Task -> Using the string "title" as the key, pull each matching line out of the records below.

Provided information ->
****************
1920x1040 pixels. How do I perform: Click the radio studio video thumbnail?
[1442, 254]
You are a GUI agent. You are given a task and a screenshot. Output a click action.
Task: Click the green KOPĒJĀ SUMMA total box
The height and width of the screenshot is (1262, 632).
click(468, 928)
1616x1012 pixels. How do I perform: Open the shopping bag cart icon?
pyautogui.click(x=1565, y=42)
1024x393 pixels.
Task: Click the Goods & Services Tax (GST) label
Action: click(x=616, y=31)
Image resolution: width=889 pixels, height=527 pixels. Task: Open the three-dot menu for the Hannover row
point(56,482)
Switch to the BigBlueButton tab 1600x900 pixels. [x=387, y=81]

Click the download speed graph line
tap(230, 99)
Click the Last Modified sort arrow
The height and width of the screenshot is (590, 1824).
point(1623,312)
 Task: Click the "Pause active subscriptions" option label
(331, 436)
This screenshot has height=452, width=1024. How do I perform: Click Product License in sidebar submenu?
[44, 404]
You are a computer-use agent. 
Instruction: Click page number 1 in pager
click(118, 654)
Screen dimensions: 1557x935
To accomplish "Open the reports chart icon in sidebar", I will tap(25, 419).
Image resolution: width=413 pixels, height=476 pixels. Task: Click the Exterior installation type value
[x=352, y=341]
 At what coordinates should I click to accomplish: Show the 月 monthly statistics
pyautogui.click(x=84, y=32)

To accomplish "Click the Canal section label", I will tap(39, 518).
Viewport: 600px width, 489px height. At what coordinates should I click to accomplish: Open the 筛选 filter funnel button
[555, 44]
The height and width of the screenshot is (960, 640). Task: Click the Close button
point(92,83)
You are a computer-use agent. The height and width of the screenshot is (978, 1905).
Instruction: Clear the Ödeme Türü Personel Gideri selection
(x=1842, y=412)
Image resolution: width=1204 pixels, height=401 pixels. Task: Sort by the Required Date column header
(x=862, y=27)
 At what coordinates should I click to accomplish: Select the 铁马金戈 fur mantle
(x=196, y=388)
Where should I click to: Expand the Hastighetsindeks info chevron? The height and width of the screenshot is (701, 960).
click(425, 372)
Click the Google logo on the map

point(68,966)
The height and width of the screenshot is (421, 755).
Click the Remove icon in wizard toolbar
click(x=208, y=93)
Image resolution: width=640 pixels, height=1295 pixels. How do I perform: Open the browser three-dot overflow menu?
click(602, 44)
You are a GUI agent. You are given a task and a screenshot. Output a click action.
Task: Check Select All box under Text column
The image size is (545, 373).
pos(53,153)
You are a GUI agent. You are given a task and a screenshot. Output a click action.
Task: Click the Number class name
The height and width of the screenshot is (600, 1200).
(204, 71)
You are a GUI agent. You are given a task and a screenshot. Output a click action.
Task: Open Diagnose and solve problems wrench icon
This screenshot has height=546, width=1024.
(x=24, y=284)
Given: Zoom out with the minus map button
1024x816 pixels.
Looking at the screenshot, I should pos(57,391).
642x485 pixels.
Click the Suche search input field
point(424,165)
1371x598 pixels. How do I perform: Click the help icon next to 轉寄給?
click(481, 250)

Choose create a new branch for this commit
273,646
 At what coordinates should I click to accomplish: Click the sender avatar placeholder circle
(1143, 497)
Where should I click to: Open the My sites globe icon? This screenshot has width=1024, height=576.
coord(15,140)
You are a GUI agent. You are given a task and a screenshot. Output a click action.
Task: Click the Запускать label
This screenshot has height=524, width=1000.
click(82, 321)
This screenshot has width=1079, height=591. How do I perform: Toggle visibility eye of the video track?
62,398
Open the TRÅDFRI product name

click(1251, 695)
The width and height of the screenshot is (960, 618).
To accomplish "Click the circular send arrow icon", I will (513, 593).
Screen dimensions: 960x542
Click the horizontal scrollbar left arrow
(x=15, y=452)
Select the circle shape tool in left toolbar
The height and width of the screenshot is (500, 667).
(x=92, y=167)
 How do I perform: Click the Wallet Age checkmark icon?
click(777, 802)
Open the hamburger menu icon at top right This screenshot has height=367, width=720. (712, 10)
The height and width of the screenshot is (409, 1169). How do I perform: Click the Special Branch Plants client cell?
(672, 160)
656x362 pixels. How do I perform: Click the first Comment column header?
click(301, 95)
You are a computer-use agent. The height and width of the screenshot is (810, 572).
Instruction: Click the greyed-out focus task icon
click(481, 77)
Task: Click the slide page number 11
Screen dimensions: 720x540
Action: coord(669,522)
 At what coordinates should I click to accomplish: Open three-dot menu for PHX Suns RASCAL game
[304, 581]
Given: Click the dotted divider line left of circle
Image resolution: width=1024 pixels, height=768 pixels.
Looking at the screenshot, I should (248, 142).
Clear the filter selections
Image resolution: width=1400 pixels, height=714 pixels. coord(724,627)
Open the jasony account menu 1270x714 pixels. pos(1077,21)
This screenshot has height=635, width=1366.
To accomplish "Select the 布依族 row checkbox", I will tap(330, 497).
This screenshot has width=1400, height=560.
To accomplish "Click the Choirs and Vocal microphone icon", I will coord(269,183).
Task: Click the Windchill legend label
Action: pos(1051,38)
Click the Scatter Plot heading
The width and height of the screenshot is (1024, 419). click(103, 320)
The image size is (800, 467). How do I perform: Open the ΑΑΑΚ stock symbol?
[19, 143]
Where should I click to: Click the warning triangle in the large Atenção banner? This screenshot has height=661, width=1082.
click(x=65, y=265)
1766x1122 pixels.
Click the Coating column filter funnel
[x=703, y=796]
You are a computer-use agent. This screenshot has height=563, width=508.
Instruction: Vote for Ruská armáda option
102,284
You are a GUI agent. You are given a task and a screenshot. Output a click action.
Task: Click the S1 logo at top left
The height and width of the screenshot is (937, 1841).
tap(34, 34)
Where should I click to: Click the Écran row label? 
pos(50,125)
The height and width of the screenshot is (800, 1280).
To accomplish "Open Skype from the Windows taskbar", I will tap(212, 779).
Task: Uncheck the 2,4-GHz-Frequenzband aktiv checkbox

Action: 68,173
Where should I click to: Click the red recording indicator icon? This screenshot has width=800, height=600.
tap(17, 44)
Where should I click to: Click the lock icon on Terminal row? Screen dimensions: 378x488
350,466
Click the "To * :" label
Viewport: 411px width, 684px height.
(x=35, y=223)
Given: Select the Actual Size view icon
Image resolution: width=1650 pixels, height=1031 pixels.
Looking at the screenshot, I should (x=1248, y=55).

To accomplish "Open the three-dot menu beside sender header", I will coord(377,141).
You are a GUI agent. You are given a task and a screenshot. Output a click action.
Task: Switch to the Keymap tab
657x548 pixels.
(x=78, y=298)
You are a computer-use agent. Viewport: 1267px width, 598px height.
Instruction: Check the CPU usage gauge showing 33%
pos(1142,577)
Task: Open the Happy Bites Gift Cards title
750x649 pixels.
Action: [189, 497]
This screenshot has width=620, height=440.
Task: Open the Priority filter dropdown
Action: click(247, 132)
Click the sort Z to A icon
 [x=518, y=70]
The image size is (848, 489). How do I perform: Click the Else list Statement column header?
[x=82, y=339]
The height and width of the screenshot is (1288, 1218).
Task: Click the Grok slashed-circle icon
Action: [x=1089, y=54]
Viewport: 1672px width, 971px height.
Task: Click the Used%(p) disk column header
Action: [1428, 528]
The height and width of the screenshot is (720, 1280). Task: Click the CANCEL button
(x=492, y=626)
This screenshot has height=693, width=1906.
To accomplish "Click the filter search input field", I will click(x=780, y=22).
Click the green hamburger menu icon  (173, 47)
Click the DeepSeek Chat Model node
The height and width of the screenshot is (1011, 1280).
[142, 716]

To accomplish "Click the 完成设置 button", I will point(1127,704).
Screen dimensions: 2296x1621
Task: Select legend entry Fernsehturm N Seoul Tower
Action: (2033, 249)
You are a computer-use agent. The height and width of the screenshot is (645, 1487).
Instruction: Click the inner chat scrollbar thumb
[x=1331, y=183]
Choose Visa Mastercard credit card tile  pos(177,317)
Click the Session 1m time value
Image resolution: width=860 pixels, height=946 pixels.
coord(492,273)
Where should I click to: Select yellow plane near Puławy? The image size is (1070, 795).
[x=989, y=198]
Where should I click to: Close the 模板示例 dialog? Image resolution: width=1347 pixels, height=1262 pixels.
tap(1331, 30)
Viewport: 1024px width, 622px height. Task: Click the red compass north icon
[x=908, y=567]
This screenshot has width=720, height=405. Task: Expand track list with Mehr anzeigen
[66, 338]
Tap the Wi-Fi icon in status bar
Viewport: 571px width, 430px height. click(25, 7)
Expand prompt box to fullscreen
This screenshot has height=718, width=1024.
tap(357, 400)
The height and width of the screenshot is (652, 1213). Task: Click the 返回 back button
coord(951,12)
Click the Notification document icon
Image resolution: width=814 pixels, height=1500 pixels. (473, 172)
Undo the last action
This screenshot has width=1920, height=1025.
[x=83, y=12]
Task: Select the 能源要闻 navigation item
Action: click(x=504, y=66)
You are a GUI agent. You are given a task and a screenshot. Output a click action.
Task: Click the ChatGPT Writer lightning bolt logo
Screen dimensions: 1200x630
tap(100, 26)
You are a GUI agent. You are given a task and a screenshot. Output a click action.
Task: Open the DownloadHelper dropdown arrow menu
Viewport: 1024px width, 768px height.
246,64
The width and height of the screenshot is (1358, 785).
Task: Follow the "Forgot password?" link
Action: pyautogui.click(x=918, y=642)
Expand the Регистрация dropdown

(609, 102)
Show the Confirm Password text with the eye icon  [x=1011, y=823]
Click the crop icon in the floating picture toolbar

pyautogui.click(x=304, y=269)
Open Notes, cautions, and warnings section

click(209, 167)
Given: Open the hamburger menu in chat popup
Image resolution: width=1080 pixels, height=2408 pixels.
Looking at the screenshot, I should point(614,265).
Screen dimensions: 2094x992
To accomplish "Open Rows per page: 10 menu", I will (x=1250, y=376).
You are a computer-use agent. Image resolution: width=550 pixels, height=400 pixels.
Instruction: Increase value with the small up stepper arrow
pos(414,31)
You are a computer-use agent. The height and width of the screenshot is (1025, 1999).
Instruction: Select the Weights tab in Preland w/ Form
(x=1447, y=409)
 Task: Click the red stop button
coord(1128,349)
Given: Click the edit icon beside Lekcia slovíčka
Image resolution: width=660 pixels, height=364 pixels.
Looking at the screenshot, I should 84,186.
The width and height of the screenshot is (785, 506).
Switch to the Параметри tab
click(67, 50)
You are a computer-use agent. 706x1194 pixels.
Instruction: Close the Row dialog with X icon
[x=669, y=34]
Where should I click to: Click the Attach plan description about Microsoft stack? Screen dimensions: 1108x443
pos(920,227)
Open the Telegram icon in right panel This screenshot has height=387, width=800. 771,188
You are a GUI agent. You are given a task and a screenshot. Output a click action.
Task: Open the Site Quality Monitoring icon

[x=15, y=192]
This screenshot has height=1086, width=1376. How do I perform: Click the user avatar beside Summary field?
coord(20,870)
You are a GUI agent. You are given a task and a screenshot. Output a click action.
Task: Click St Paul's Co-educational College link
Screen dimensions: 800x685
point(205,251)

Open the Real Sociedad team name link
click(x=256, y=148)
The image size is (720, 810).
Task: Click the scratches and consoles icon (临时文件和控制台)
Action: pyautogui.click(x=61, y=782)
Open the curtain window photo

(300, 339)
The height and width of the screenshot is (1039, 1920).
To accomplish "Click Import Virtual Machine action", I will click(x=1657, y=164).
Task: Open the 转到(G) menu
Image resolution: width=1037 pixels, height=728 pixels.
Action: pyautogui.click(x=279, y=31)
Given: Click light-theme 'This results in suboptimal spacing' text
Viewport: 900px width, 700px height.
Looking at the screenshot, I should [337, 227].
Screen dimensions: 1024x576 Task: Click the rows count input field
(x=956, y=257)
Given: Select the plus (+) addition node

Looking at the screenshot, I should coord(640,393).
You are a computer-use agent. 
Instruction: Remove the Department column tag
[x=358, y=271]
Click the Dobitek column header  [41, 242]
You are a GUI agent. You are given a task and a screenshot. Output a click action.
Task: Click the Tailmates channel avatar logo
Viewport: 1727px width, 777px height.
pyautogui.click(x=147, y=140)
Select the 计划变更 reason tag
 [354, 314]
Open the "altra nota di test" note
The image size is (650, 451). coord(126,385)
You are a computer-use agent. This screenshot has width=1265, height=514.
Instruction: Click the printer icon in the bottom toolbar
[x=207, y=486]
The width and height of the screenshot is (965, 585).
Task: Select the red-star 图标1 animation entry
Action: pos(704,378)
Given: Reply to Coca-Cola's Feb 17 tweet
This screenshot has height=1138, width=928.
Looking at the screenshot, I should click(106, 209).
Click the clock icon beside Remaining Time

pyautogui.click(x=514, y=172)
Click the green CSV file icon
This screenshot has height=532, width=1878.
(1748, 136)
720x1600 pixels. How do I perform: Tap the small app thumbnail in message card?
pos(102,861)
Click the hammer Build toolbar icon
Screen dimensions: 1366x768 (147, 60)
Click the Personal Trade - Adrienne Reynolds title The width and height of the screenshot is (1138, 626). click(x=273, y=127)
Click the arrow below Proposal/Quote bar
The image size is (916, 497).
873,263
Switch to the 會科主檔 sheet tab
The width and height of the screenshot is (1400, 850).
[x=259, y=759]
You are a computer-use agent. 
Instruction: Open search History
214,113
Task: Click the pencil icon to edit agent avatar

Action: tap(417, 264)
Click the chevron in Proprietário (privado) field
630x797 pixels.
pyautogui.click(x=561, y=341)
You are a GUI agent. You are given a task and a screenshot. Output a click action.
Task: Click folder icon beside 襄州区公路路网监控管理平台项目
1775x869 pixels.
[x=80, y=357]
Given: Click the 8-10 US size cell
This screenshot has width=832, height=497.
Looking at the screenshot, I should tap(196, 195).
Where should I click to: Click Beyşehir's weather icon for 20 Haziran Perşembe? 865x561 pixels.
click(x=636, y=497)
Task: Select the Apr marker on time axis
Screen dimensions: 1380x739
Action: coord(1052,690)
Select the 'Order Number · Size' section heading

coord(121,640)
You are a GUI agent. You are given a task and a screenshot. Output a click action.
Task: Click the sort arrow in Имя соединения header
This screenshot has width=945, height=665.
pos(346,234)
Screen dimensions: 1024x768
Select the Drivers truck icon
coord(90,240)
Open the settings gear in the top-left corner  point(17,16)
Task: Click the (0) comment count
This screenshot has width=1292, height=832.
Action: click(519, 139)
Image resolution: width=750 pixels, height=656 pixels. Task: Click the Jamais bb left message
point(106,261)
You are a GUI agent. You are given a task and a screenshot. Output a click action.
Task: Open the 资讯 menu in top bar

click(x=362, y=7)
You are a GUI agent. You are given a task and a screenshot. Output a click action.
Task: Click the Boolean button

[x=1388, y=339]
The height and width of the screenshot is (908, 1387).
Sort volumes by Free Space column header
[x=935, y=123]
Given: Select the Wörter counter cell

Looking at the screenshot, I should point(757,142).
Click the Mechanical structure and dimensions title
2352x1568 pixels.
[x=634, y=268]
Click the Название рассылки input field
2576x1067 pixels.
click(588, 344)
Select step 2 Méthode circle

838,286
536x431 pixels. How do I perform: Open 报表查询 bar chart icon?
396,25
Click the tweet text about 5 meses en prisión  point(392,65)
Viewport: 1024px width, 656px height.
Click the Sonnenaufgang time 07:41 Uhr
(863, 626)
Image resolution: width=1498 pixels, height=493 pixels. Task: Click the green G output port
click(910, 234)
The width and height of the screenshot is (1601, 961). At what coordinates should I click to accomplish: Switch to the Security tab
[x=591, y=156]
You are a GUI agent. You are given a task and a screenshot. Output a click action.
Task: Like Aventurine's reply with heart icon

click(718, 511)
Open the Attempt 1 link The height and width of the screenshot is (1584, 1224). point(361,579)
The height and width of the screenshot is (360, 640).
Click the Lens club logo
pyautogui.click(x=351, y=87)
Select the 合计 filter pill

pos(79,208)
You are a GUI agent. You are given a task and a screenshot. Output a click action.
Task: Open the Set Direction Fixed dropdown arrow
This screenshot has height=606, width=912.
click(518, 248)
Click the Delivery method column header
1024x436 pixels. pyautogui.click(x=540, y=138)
****************
Task output ->
Task: Open the Happy Bites Gift Cards title
Click the Personal Trade - Adrienne Reynolds title The width and height of the screenshot is (1138, 626). click(x=273, y=127)
Click the Mechanical structure and dimensions title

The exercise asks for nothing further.